Problem to solve – Substitute "Display" for "Viewport" throughout the entries, starting with the first line and going on through the line with "Action: point(491,201)". Give back only those lines, with everything else unchanged.

Records for processing –

___

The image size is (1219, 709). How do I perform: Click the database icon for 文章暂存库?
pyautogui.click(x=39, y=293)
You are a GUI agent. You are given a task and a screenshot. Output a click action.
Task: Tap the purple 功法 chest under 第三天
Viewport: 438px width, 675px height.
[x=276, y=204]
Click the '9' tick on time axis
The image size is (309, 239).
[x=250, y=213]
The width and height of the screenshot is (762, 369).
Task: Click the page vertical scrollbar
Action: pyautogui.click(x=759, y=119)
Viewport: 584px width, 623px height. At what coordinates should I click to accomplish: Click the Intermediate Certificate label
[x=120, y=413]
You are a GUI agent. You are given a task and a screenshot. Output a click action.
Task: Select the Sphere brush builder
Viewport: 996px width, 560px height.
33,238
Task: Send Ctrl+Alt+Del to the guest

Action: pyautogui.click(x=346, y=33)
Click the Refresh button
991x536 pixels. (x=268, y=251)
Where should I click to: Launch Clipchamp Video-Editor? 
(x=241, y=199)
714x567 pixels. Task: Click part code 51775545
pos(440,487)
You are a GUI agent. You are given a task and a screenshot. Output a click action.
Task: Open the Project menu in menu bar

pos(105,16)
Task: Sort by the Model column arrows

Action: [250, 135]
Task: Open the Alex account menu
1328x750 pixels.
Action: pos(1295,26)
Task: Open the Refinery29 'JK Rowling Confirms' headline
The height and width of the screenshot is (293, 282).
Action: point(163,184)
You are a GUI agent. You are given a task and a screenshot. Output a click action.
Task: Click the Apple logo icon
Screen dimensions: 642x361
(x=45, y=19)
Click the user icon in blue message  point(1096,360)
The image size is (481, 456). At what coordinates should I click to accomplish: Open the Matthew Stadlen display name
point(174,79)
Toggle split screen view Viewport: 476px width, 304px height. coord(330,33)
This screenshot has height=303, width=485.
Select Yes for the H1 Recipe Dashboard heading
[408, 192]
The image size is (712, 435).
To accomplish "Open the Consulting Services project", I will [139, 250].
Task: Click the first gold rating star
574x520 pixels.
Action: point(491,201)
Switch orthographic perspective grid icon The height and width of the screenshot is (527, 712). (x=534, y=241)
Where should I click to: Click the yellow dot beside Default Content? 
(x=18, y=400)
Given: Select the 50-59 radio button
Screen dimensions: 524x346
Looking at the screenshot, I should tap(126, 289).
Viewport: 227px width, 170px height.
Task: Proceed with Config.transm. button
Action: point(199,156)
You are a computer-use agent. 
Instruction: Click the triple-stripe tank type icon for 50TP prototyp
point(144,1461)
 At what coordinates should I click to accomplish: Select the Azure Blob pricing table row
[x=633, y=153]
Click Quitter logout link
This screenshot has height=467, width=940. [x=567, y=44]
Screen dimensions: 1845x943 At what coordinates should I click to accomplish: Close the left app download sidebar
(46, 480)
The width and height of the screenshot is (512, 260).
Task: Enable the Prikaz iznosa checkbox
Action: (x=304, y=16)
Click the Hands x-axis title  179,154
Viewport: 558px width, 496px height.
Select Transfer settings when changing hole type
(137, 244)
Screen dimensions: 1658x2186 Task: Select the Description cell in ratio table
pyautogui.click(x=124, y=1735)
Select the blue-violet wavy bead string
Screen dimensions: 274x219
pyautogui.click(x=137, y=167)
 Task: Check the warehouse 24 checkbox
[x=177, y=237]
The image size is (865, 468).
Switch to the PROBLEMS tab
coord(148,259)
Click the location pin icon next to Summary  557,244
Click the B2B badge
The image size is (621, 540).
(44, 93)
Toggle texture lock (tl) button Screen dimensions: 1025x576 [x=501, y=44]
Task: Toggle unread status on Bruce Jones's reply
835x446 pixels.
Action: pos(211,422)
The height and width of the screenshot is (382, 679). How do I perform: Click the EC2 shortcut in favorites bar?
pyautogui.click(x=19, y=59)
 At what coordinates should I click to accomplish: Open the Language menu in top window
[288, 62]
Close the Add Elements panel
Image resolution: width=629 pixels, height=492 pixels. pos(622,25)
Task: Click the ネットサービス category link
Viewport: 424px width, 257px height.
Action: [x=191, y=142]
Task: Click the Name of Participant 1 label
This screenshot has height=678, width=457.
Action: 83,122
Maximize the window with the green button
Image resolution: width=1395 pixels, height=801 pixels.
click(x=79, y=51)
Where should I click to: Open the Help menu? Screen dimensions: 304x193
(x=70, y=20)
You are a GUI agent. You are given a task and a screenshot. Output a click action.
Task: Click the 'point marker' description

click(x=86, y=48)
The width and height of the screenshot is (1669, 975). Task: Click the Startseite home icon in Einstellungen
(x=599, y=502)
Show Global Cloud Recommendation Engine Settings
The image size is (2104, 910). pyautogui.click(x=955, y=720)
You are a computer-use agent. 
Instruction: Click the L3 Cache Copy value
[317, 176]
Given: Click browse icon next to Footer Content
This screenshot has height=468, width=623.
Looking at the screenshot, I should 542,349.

___

Expected answer –
The image size is (1219, 709). How do I perform: Click the database icon for 文章暂存库?
pyautogui.click(x=39, y=293)
You are a GUI agent. You are given a task and a screenshot. Output a click action.
Task: Tap the purple 功法 chest under 第三天
Display: 438px width, 675px height.
[x=276, y=204]
Click the '9' tick on time axis
The image size is (309, 239).
[x=250, y=213]
The width and height of the screenshot is (762, 369).
Task: Click the page vertical scrollbar
Action: pyautogui.click(x=759, y=119)
Display: 584px width, 623px height. At what coordinates should I click to accomplish: Click the Intermediate Certificate label
[x=120, y=413]
You are a GUI agent. You are given a task and a screenshot. Output a click action.
Task: Select the Sphere brush builder
Display: 996px width, 560px height.
33,238
Task: Send Ctrl+Alt+Del to the guest

Action: pyautogui.click(x=346, y=33)
Click the Refresh button
991x536 pixels. (x=268, y=251)
Where should I click to: Launch Clipchamp Video-Editor? 
(x=241, y=199)
714x567 pixels. Task: Click part code 51775545
pos(440,487)
You are a GUI agent. You are given a task and a screenshot. Output a click action.
Task: Open the Project menu in menu bar

pos(105,16)
Task: Sort by the Model column arrows

Action: [250, 135]
Task: Open the Alex account menu
1328x750 pixels.
Action: pos(1295,26)
Task: Open the Refinery29 'JK Rowling Confirms' headline
The height and width of the screenshot is (293, 282).
Action: point(163,184)
You are a GUI agent. You are given a task and a screenshot. Output a click action.
Task: Click the Apple logo icon
Screen dimensions: 642x361
(x=45, y=19)
Click the user icon in blue message  point(1096,360)
The image size is (481, 456). At what coordinates should I click to accomplish: Open the Matthew Stadlen display name
point(174,79)
Toggle split screen view Display: 476px width, 304px height. coord(330,33)
This screenshot has height=303, width=485.
Select Yes for the H1 Recipe Dashboard heading
[408, 192]
The image size is (712, 435).
To accomplish "Open the Consulting Services project", I will [139, 250].
Task: Click the first gold rating star
574x520 pixels.
Action: point(491,201)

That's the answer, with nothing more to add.